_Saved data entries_
****************************************
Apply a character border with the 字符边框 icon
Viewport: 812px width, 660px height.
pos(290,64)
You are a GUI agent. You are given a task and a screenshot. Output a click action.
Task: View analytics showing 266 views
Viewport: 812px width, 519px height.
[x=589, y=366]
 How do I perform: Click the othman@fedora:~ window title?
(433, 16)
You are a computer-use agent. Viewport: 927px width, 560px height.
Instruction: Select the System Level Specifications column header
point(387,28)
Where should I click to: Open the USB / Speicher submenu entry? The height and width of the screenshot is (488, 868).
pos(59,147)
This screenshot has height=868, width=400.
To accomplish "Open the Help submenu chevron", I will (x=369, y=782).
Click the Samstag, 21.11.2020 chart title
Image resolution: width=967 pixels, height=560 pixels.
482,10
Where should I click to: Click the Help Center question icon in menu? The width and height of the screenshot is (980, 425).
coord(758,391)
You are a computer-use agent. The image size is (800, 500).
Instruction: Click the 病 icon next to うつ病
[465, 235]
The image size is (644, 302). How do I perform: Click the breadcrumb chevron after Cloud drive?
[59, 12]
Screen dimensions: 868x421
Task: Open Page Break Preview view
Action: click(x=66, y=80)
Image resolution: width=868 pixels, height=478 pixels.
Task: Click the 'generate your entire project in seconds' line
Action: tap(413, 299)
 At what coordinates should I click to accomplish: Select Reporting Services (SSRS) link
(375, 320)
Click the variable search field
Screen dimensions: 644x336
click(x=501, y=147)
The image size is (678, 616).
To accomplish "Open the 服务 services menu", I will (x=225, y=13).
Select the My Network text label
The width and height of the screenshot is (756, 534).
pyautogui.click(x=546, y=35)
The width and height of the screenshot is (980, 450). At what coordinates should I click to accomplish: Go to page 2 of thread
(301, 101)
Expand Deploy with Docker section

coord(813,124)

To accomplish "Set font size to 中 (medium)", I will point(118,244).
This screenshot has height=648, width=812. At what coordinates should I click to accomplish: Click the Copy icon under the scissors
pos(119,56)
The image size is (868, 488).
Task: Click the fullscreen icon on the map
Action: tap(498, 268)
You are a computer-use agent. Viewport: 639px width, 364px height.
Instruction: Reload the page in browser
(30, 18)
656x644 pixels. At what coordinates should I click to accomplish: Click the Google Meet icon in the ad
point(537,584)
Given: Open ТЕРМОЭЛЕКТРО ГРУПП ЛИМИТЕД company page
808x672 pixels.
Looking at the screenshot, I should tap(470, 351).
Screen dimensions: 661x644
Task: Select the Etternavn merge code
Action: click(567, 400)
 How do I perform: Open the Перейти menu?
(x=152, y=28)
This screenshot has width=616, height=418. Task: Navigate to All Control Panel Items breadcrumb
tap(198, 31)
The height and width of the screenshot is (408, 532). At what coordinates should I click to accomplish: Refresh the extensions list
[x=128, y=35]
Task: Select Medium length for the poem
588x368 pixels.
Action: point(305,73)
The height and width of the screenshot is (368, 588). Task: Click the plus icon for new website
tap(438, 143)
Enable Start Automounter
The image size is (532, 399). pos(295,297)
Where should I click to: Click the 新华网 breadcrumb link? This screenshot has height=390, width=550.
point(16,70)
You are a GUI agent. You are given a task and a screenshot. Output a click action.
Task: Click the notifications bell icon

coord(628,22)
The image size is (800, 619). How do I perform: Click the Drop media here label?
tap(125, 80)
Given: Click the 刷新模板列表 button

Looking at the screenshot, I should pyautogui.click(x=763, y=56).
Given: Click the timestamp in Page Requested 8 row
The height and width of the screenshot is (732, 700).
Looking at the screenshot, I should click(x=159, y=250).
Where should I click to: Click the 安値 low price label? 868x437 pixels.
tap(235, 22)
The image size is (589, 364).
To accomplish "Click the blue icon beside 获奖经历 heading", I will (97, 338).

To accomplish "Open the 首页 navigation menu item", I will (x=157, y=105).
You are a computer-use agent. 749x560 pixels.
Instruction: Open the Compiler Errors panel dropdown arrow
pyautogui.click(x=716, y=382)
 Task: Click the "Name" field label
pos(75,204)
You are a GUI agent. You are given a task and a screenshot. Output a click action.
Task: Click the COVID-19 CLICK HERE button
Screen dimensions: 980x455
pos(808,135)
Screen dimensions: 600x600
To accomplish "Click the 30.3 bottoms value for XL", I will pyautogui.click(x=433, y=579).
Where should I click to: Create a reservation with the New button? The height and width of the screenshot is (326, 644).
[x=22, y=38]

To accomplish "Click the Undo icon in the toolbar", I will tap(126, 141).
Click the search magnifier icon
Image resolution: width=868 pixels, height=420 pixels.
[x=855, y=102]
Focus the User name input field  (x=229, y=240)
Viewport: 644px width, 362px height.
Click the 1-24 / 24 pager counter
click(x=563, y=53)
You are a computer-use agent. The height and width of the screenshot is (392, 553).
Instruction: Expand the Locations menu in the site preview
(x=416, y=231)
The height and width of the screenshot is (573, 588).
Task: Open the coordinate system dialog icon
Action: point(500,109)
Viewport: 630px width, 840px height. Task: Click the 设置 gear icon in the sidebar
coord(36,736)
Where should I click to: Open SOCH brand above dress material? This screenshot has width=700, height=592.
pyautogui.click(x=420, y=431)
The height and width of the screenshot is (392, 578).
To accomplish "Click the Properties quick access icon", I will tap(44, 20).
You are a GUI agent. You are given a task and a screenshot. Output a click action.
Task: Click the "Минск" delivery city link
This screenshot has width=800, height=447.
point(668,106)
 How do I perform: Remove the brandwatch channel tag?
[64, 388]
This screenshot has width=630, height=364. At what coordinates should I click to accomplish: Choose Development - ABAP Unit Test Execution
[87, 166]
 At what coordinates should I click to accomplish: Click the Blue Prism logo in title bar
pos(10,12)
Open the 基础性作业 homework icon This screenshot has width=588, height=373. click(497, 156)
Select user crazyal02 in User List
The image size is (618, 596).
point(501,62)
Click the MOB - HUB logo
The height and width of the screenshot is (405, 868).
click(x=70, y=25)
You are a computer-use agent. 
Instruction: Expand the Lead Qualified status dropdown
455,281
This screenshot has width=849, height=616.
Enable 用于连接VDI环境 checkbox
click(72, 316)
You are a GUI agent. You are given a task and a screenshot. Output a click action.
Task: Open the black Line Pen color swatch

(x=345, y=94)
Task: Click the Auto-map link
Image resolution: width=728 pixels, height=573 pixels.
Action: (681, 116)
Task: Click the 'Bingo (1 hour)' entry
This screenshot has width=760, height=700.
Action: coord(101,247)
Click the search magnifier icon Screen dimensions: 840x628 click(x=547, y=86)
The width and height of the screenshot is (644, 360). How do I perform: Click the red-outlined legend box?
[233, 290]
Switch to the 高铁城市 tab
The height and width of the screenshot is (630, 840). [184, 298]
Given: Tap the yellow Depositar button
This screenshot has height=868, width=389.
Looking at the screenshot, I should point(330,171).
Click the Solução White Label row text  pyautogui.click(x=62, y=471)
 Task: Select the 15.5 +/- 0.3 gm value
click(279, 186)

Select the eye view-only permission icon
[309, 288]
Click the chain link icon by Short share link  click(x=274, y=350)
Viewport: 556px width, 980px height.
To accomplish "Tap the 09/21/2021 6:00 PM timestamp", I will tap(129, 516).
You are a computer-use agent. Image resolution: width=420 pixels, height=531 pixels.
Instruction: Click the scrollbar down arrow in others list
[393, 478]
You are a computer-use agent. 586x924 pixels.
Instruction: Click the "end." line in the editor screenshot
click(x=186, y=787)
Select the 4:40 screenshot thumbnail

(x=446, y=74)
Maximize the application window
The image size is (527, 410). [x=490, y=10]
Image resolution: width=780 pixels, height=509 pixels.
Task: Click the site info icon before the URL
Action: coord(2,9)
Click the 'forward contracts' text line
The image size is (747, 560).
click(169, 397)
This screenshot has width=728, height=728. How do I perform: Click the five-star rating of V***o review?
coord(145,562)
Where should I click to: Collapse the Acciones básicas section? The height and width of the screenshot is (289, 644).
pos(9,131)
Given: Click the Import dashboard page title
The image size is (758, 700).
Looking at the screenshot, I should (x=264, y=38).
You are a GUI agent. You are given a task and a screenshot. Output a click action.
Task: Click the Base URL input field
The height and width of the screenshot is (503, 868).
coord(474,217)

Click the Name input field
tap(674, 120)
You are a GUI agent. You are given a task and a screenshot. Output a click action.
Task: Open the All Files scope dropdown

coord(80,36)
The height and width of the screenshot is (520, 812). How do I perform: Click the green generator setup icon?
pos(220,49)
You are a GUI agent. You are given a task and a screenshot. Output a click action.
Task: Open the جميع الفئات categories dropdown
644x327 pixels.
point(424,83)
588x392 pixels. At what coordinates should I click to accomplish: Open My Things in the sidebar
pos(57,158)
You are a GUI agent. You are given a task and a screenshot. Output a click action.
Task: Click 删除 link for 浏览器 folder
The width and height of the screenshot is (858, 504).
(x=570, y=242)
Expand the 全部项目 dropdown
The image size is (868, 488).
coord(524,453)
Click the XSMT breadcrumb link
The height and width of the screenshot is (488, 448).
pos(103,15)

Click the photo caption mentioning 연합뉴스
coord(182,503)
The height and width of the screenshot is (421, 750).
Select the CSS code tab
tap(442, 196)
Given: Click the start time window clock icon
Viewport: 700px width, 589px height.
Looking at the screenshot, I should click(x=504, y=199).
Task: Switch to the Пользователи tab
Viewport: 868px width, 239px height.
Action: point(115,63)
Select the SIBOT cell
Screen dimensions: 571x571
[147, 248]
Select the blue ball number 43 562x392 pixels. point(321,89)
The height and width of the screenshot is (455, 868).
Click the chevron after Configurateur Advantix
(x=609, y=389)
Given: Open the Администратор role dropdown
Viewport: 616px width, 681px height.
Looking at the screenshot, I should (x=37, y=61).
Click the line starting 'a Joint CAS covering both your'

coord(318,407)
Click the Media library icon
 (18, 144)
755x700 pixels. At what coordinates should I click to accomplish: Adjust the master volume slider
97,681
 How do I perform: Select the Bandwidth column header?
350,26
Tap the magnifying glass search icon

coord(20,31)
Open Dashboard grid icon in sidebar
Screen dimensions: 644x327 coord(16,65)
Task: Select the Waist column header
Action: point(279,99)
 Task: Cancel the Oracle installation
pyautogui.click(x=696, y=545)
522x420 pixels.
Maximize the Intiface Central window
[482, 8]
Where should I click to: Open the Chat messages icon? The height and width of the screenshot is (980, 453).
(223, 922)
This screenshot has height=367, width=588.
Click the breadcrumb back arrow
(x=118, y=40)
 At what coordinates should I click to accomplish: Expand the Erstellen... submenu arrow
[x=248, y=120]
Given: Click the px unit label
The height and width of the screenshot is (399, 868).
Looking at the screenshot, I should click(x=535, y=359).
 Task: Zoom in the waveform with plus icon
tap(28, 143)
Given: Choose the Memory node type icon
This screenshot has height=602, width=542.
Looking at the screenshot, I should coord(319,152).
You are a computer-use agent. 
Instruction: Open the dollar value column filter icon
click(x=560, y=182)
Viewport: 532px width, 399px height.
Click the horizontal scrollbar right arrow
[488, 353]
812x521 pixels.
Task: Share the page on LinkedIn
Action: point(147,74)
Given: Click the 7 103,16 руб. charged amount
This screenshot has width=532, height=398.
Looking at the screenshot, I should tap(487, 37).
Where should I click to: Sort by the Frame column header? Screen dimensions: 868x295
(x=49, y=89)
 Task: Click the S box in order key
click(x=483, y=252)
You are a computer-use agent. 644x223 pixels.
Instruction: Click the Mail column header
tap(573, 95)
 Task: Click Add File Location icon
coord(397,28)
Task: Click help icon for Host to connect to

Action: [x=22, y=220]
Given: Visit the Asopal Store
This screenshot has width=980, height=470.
****************************************
_Try it_
Please copy, exactly and with nothing else, the lines above beginning at the line that has "644x327 pixels." and ending with the line that has "Expand the 全部项目 dropdown".

_Task result_
644x327 pixels.
point(424,83)
588x392 pixels. At what coordinates should I click to accomplish: Open My Things in the sidebar
pos(57,158)
You are a GUI agent. You are given a task and a screenshot. Output a click action.
Task: Click 删除 link for 浏览器 folder
The width and height of the screenshot is (858, 504).
(x=570, y=242)
Expand the 全部项目 dropdown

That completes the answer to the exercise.